▶ **TO DO**
1) Translate this sentence from the text about sunbeds and skin cancer into Spanish: "There is no doubt that sunbeds increase the risk of several types of skin cancer."
2) In the text about sunbeds and skin cancer, what do fake tanning lotions mostly contain?
3) Continue the text about sunbeds and skin cancer from its final sentence.

▶ **TEXT SHOWN**

----

For our Christmas cruise to the Caribbean, I want to get pre-tanned. I would prefer the sunbed, because no chemicals are involved and the tan lasts longer and looks more natural. But there is skin cancer in my family. I have also heard that the chemicals used in tanning lotions can cause cancer. Is there any safe way of getting a tan?

There is no doubt that sunbeds increase the risk of several types of skin cancer. The risks are higher if you have fair skin and blond or red hair - so-called Type 1 skin. Darker-skinned people seem less susceptible to sun-induced skin cancers. The damage to skin is caused by ultraviolet (UV) rays. There are two types of UV light, UVA and UVB, and there is now evidence that both UVA and UVB can cause harm. Sunbeds tan the skin in exactly the same way as the sun itself, so the risks from sunbeds are similar to the risks from real sunlight. The most serious type of skin cancer, malignant melanoma, is becoming more common in Britain, and the reason is thought to be increased exposure to sunlight. The other two types of skin cancer, squamous cell carcinoma and basal cell carcinoma, are also now linked to sun exposure. However, spending a few hours on a sunbed once or twice in a lifetime is unlikely to make much difference to your cancer risk - although it is not a wise thing to do if you have Type 1 skin. Fake tanning lotions mostly contain vegetable dyes; they do not protect you from getting a sunburn, and their effect is short-lived, but I do not know of any evidence that they cause cancer.

----

▶ **SUPPLIED MATERIAL**

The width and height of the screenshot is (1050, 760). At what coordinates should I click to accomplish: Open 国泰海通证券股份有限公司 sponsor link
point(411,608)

----

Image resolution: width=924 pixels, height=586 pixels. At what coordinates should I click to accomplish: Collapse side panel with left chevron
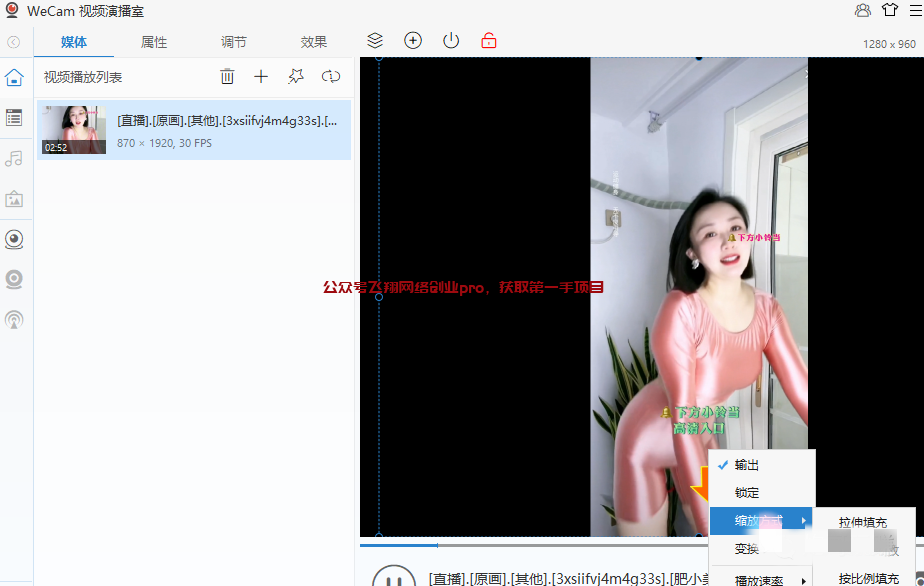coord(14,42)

----

▶ **OUTPUTS BY TASK**
1) No cabe duda de que las camas solares aumentan el riesgo de varios tipos de cáncer de piel.

2) Vegetable dyes.

3)
A lack of desire

I'm in my early forties but hardly ever feel like having sex. I had a partial hysterectomy a couple of years ago following problems with my second pregnancy. My lack of sexual appetite is putting a strain on my marriage. Is the problem all in my head or could it be physical? Is there any point in visiting my doctor or are there other sources of help?

The problem could be physical, but it is more likely to be emotional and psychological. Reliable statistics are difficult to come by, but probably one in three couples have at least one partner who is worried about their lack of interest in sex. There is even a medical name for it: Hypoactive Sexual Desire Disorder (HSDD). I am concerned that you see this as an individual problem, rather than a problem for both of you. Often, the subject of sex becomes a taboo within a relationship where one partner is not interested. This leads to a situation in which each partner begins to imagine - sometimes quite incorrectly - that their other half doesn't want to have sex because they no longer love them. So it is very important to open the lines of communication between you and your husband. This may be easier with the help of a professional counsellor, such as someone from Relate. If the real problem is because of relationship difficulties, some frank talking may improve things. You can access Relate's services face to face, online or by phone. They even offer an E-consultation service, with a personalised e-mail reply. Visit their website at www.relate.org.uk.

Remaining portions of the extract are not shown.